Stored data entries
# # # # #
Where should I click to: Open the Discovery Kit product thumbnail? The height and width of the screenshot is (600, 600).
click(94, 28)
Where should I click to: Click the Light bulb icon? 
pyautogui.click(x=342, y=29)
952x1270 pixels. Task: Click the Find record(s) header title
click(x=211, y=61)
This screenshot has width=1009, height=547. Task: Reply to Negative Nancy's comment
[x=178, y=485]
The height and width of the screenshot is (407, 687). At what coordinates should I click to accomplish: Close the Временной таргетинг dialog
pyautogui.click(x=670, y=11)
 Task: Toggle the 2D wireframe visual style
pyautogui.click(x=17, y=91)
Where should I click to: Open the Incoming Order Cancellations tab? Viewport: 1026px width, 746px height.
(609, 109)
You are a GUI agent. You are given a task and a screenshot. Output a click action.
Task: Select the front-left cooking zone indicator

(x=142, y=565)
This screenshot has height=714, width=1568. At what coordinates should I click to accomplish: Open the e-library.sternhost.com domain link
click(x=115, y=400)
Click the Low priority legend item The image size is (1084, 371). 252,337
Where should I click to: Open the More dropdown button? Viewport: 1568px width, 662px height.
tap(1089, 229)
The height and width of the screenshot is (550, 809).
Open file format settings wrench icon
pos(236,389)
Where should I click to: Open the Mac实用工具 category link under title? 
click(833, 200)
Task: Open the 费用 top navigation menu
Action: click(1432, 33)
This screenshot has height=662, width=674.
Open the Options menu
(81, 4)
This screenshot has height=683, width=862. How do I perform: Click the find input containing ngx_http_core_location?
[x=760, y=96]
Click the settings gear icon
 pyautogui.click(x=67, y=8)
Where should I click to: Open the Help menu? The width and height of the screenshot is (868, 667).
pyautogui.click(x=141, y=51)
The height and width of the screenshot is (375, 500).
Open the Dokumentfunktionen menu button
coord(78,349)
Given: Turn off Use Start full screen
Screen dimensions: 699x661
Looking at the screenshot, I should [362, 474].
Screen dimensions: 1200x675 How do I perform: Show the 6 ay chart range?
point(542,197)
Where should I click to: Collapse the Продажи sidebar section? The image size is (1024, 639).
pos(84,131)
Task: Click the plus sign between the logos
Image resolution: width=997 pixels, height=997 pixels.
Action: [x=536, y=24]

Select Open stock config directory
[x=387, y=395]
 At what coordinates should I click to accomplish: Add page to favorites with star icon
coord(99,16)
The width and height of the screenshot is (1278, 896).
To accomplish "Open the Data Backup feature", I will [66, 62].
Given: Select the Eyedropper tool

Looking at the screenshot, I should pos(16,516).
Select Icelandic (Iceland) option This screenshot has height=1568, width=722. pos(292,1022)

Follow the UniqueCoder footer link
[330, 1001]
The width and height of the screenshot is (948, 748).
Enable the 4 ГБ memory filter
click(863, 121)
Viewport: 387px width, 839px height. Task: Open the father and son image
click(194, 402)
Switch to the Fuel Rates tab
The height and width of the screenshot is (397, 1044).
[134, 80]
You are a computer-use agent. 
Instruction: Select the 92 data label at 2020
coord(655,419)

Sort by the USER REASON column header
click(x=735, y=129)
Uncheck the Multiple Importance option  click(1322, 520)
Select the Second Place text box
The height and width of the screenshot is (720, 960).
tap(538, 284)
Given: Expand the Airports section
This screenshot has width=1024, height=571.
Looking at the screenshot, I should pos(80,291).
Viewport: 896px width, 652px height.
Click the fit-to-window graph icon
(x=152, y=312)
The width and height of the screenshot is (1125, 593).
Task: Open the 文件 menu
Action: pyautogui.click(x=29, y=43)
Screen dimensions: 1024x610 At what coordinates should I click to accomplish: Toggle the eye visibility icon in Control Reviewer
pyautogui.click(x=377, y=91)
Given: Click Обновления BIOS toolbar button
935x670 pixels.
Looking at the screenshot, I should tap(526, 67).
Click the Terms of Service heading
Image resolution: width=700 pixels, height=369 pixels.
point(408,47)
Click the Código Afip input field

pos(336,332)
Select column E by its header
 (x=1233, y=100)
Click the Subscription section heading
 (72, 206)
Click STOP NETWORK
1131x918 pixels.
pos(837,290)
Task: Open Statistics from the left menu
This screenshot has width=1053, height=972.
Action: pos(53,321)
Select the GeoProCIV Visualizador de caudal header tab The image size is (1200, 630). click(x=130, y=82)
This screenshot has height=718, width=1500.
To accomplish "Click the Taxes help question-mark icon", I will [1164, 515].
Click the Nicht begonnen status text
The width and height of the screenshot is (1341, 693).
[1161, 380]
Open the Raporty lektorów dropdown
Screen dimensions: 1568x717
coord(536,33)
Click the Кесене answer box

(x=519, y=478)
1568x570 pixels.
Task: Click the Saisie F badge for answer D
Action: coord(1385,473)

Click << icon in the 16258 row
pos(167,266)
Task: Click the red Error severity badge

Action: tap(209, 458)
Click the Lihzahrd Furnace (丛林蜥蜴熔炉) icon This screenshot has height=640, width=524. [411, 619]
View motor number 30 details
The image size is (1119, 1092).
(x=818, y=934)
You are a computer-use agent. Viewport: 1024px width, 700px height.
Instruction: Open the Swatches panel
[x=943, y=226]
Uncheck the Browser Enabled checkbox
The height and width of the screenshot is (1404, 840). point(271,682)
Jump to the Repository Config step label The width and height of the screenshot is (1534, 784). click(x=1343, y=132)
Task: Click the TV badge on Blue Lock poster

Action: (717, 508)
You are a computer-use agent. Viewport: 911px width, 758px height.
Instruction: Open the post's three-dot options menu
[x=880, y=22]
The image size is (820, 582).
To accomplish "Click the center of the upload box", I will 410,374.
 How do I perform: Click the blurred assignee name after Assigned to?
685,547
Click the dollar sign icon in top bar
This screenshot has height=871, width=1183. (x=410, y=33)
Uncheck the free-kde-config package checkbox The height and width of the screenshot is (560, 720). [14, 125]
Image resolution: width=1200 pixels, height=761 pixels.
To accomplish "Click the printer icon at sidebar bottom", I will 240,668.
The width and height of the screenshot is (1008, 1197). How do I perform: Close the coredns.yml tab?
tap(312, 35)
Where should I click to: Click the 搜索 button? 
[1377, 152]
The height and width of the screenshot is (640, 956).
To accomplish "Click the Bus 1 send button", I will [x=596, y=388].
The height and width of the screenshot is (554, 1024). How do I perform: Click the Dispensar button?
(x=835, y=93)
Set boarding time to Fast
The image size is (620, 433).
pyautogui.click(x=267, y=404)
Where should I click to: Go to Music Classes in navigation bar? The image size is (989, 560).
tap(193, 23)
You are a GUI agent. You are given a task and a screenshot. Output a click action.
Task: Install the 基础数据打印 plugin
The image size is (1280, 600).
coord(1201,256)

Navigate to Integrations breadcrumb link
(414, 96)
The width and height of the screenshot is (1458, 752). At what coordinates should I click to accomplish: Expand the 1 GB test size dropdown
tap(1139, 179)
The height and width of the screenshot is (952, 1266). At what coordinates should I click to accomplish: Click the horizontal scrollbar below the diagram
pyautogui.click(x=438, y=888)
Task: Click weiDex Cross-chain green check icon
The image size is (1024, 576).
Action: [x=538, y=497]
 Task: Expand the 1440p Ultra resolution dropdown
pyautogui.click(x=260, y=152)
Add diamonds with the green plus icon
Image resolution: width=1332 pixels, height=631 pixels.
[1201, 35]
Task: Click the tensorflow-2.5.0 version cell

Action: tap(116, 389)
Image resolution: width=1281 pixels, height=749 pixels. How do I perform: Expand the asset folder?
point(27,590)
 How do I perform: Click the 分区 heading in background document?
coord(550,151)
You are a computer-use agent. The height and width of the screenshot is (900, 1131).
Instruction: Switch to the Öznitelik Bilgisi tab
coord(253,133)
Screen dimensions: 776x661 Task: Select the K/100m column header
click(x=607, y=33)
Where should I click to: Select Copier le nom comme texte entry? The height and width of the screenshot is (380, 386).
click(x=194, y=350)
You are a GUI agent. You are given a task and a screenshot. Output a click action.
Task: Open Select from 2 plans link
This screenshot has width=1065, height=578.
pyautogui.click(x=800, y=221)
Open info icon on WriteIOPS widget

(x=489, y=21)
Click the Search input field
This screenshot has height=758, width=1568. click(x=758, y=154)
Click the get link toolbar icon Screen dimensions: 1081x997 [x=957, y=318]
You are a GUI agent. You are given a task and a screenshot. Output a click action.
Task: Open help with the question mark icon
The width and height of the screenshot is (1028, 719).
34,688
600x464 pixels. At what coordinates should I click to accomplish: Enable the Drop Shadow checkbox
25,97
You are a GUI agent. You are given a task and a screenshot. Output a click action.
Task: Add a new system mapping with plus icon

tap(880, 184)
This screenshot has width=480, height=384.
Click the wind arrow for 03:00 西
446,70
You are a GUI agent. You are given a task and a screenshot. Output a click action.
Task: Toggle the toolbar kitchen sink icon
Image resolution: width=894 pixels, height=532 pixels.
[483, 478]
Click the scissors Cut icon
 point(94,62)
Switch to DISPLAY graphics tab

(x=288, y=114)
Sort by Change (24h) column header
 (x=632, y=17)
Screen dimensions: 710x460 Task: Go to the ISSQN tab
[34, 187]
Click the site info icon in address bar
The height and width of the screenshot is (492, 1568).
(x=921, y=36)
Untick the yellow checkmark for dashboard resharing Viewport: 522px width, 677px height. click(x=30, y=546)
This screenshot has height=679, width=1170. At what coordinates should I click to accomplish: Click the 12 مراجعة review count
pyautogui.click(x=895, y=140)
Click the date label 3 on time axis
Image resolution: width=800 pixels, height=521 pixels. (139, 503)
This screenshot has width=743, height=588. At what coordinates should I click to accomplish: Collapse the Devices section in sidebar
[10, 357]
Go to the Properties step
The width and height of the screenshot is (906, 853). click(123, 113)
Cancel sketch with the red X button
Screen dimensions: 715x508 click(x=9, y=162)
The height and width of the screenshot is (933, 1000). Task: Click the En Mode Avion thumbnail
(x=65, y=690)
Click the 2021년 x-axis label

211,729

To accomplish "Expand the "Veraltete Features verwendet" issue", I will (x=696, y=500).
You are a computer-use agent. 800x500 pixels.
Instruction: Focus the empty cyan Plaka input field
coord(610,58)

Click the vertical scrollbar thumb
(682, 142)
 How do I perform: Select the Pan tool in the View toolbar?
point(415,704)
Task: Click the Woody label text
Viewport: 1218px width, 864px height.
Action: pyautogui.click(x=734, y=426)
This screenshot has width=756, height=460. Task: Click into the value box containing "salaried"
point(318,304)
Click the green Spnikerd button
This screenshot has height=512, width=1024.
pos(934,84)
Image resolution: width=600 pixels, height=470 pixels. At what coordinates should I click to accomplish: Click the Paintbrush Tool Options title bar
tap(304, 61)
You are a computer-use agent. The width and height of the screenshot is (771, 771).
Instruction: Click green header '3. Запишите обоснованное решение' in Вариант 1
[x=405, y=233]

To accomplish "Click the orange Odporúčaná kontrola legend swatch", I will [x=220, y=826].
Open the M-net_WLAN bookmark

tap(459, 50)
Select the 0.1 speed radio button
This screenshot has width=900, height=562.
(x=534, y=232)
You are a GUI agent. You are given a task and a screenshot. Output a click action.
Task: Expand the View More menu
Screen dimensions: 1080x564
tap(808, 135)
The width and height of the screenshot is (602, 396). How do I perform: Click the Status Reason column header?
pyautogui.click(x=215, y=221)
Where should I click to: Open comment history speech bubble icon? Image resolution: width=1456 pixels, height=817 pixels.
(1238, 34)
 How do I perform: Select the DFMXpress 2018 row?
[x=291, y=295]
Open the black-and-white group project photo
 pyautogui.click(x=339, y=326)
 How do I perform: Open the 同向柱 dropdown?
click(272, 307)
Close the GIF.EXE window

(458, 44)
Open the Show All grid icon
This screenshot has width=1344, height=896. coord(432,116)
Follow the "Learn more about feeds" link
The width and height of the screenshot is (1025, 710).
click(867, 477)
# # # # #
### TASK STATEMENT
Lines in the data that include the word "from" should all be copied.

### WRITTEN REPLY
Task: Open Statistics from the left menu
Task: Open Select from 2 plans link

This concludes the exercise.